Planning for Early Stock Option Exercise can be overwhelming and challenging. if you are one of the many employees of early-stage startups and private companies who receive equity compensation in the form of stock options and RSUs., this article will give you a starting point.
Planning for Early Stock Option Exercise
You probably want to understand how owning stock options will impact your long-term wealth. The exact specifics of your equity compensation will vary widely from one company to another. There is also a vast range of possible outcomes regarding the value of your equity and the timing of your liquidity event. Your tax implications depend on when and how you exercise your stock options and how long you hold your vested stocks. Furthermore, many employees will struggle with the high concentration of your net worth in a single company. Burdened with many questions and a few answers, tech workers often delay early stock option exercise until closer to an IPO or other liquidity event.
So, what do you do next? Here are some ideas that can help you navigate the complex world of equity compensation and early stock option exercise.
1. Know what you own
The best way to master your equity ownership is to take a step back and figure what you own. Reach out to your payroll department or stock option vendor and ask for more information about your stock option holdings.
In general, there are two types of employee stock options – Incentive Stock Options (ISOs) and Non-Qualified Stock Options (NSOs). You will most likely own one or the other or some combination of the two. While they may look very similar on the surface, there are significant financial and tax differences between ISOs and NSOs.
ISOs, generally, offer a more favorable tax treatment.
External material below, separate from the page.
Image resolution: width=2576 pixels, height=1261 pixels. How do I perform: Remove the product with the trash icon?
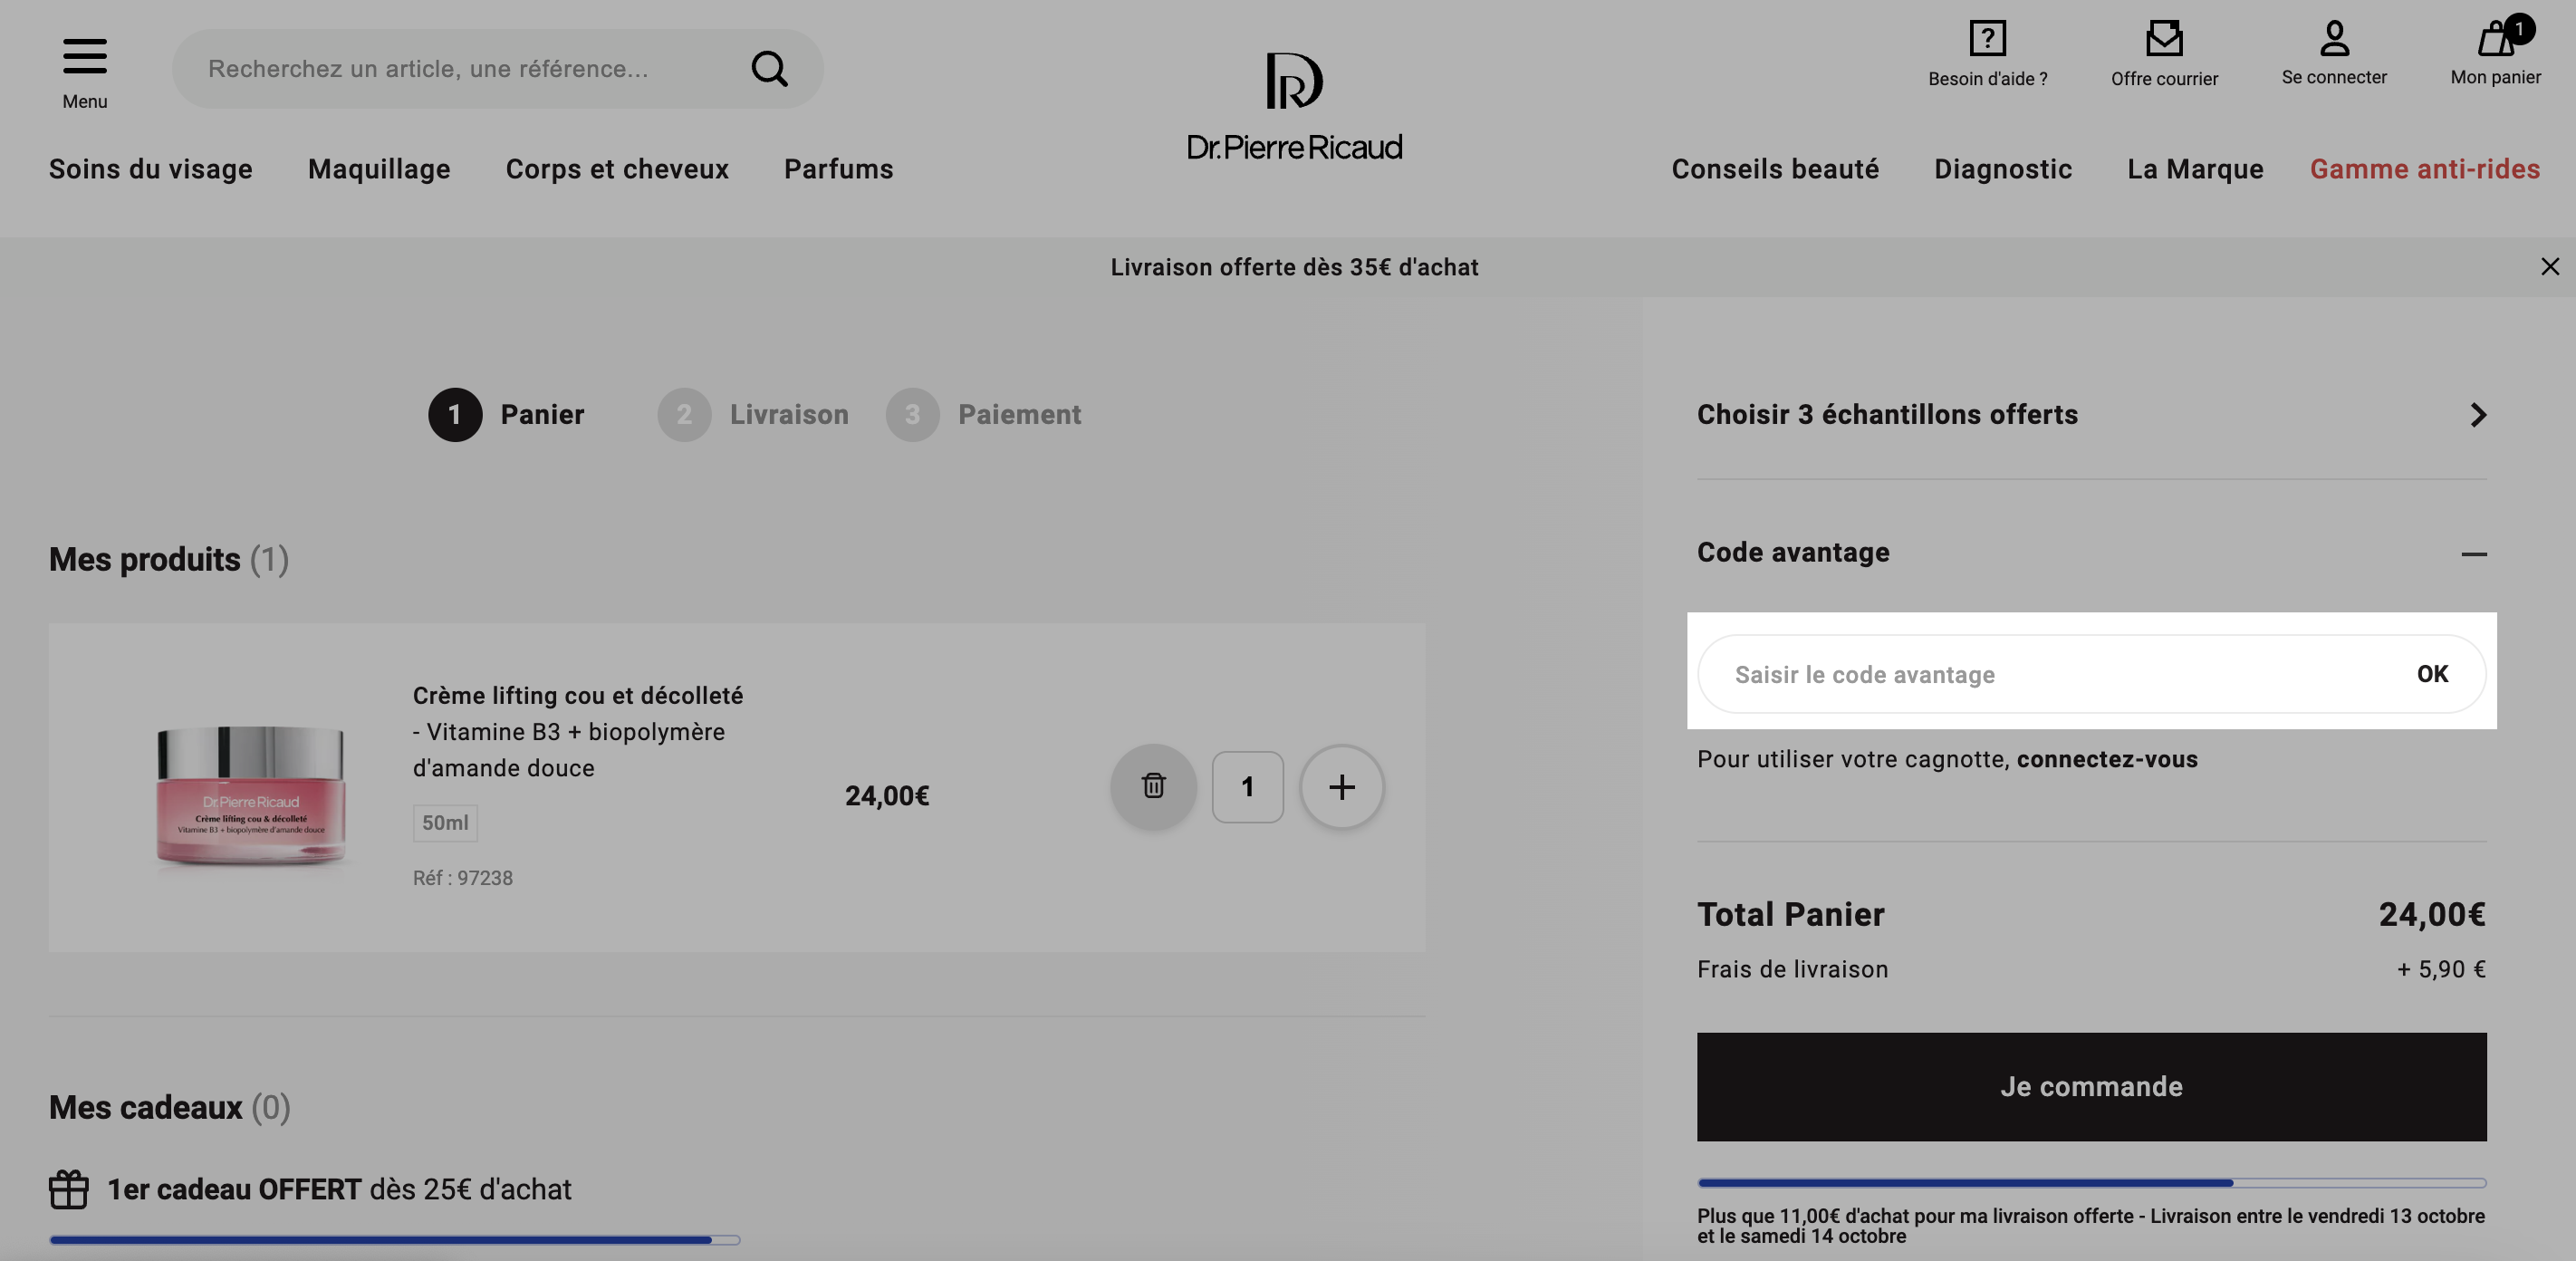click(1153, 786)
There are no taxes due upon your ISO’s exercise, but that can force you to pay an Alternative Minimum Tax.
In comparison, NSOs offer slightly little more flexibility but trigger an immediate taxable income at exercise. Both employers and other stakeholders can receive NSOs.
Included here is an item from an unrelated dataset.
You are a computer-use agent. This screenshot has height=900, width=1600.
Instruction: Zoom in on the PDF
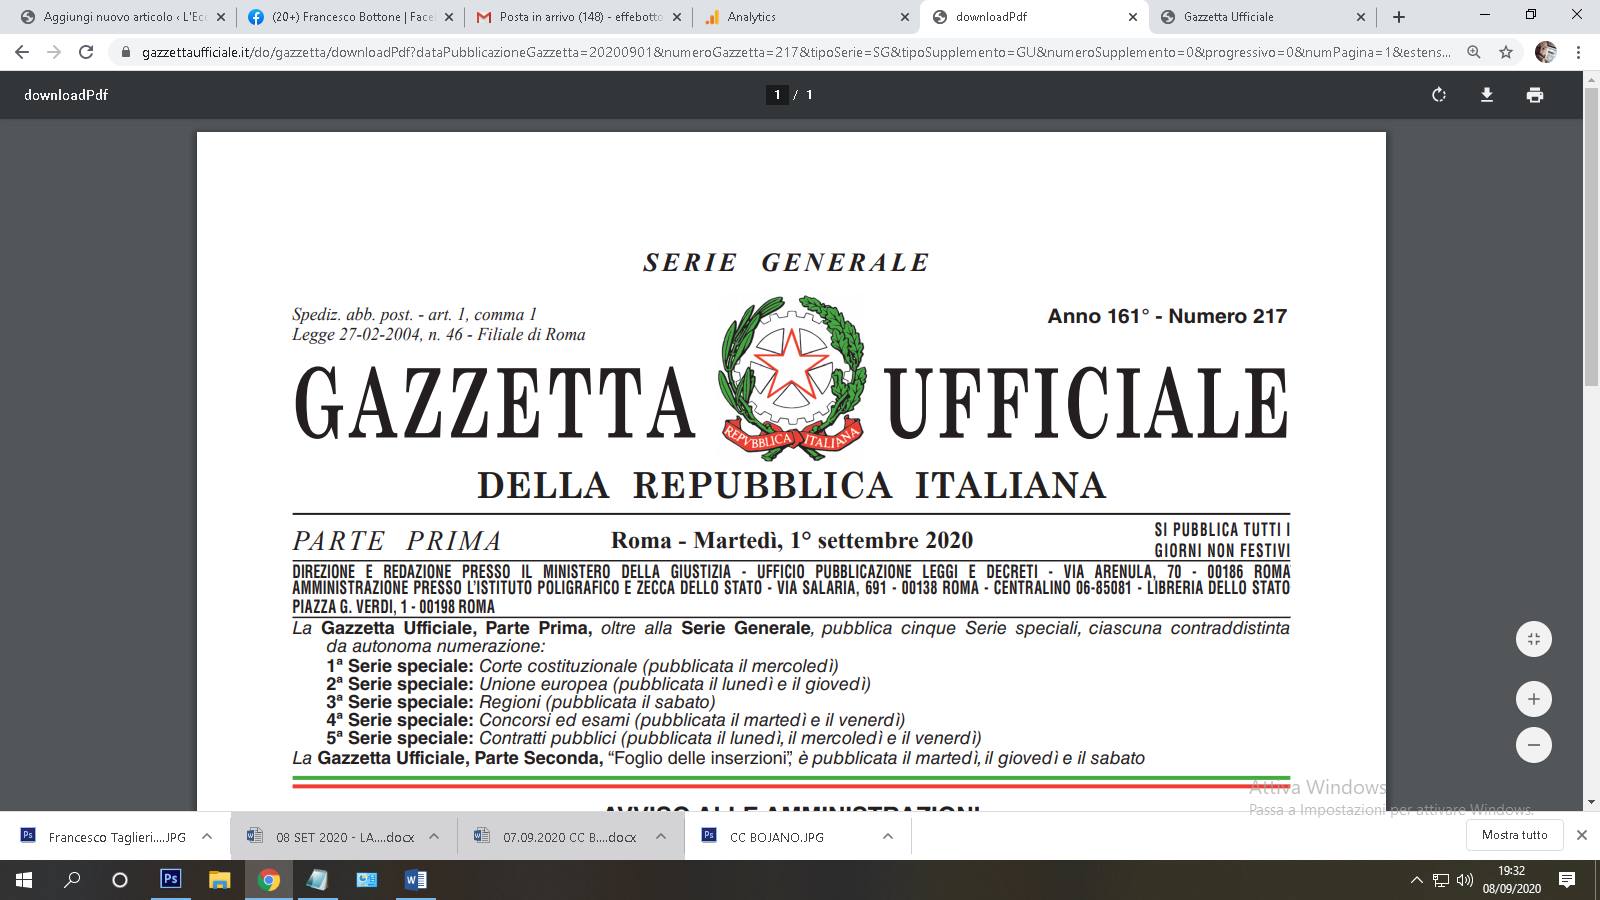point(1533,699)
2. Keep track of key dates and figures
Keeping track of important dates and figures is the next step in mastering your stock options. In most cases, you must start from the moment you receive your job offer. In my article “Guide to understanding your job offer with stock options,” I discuss evaluating a job offer that includes a combination of salary and stock options. There are a handful of important dates and figures that you need to keep track of. Here is the alphabet of terms you have to remember – a number of shares, vesting dates, exercise dates, strike price, fair market value, and vested versus unvested shares.
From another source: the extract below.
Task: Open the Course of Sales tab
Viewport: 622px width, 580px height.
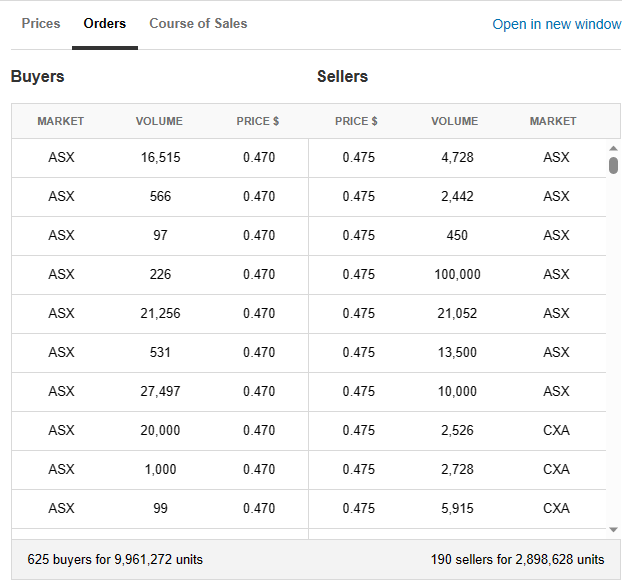Action: [198, 23]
Furthermore, as you continue working for the same firm, you may receive other stock option grants with different strike prices. Create a spreadsheet or use the information provided by your option vendor to track all the numbers. It could be cumbersome, but it can help immensely when making early stock options exercise decisions.
3. 83b election
Some companies may allow you for IRC § 83(b) election. This IRS rule permits companies to offer an early exercise of stock options. When making this election, you will pay income taxes on the fair value of your stock options. The early election is incredibly lucrative for founders and employers of early-stage startups with low fair market value.
The 83(b) election is rarely done due to the complexities in calculating the value of an early-stage startup’s options. If you can determine the value at the time of the grant and decide to pursue this road, you will owe taxes on your options’ fair market value at the grant date. But no income tax will be due at the time of vesting. Another disadvantage of this strategy is the risk of the employee stock price falling below the grant date level. In this scenario, it would have been advantageous to wait until the vesting period.
4. Navigate your taxes
Managing and planning your taxes is by far the most challenging step in the process of early stock option exercise. The biggest hurdle comes from the uncertainty about having enough cash to cover your tax expense. Further on, frequent changes in the company’s fair market value and inability to sell vested shares complicate the process of planning your taxes.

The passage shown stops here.